Task ->
Turn the rows, starting at the beginning and going on through the line with "tap(135, 193)", into a numbered list with blank lines left out. Leave the pictures out of the answer.

Element and text location data
++++++
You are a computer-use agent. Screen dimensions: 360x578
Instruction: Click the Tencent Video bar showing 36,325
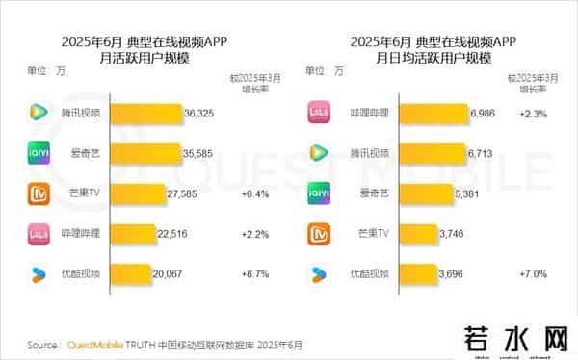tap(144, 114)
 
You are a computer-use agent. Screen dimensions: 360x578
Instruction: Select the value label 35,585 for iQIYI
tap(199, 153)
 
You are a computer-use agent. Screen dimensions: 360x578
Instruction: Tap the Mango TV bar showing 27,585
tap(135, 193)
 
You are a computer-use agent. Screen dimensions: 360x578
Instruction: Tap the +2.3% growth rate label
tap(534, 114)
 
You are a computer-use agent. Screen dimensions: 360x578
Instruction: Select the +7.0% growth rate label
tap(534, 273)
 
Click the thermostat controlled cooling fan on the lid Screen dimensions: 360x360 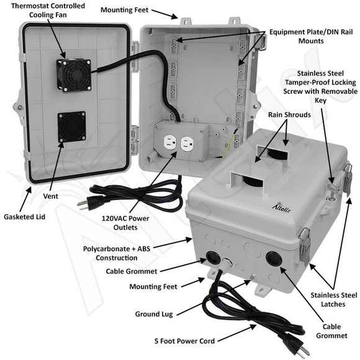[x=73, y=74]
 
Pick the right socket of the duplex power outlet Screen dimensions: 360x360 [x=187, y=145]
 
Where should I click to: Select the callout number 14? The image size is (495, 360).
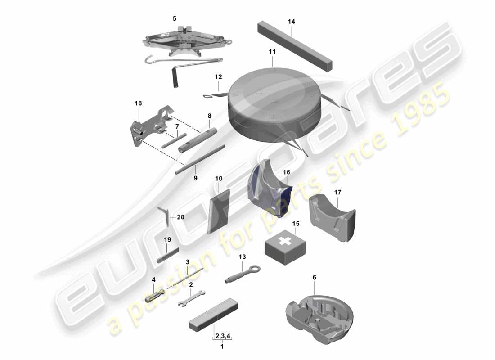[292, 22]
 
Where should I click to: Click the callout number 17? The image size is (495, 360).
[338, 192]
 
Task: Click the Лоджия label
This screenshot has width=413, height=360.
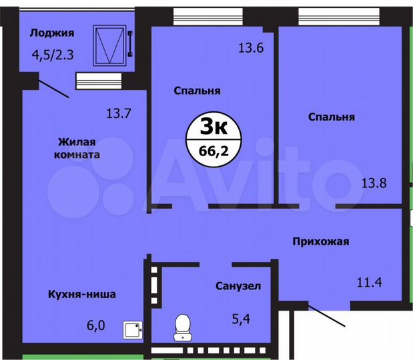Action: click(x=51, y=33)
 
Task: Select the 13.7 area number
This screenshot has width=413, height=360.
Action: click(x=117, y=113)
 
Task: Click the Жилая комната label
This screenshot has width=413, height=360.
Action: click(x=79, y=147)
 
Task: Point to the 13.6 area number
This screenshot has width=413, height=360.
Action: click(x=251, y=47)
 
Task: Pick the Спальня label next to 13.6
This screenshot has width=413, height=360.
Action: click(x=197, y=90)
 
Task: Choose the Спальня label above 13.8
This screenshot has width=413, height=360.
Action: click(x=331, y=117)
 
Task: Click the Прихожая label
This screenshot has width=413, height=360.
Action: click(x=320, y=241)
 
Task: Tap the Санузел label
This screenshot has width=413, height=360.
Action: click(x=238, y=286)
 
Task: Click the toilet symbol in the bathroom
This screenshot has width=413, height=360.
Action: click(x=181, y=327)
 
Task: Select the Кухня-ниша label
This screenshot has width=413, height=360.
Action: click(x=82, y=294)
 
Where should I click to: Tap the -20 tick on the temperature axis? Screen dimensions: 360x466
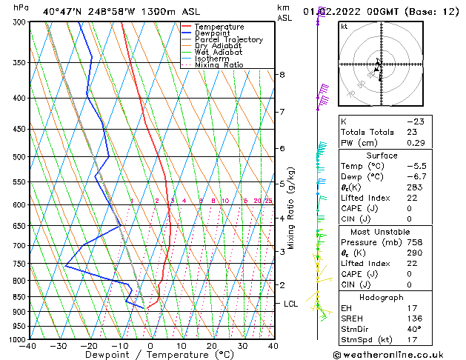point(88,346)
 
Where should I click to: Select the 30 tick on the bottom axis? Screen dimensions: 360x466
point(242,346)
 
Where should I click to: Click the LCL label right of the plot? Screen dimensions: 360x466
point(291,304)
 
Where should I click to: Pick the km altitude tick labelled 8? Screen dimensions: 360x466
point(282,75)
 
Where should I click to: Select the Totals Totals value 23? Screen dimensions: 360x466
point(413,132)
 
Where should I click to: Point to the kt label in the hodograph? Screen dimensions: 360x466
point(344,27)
++++++
Output for this task ->
1. You are a computer-use agent. Screen dimensions: 360x578
2. Instruction: Click the Tencent Video bar showing 36,325
3. tap(144, 114)
4. You are a computer-use agent. Screen dimensions: 360x578
5. Instruction: Select the value label 35,585 for iQIYI
6. tap(199, 153)
7. You are a computer-use agent. Screen dimensions: 360x578
8. Instruction: Tap the Mango TV bar showing 27,585
9. tap(135, 193)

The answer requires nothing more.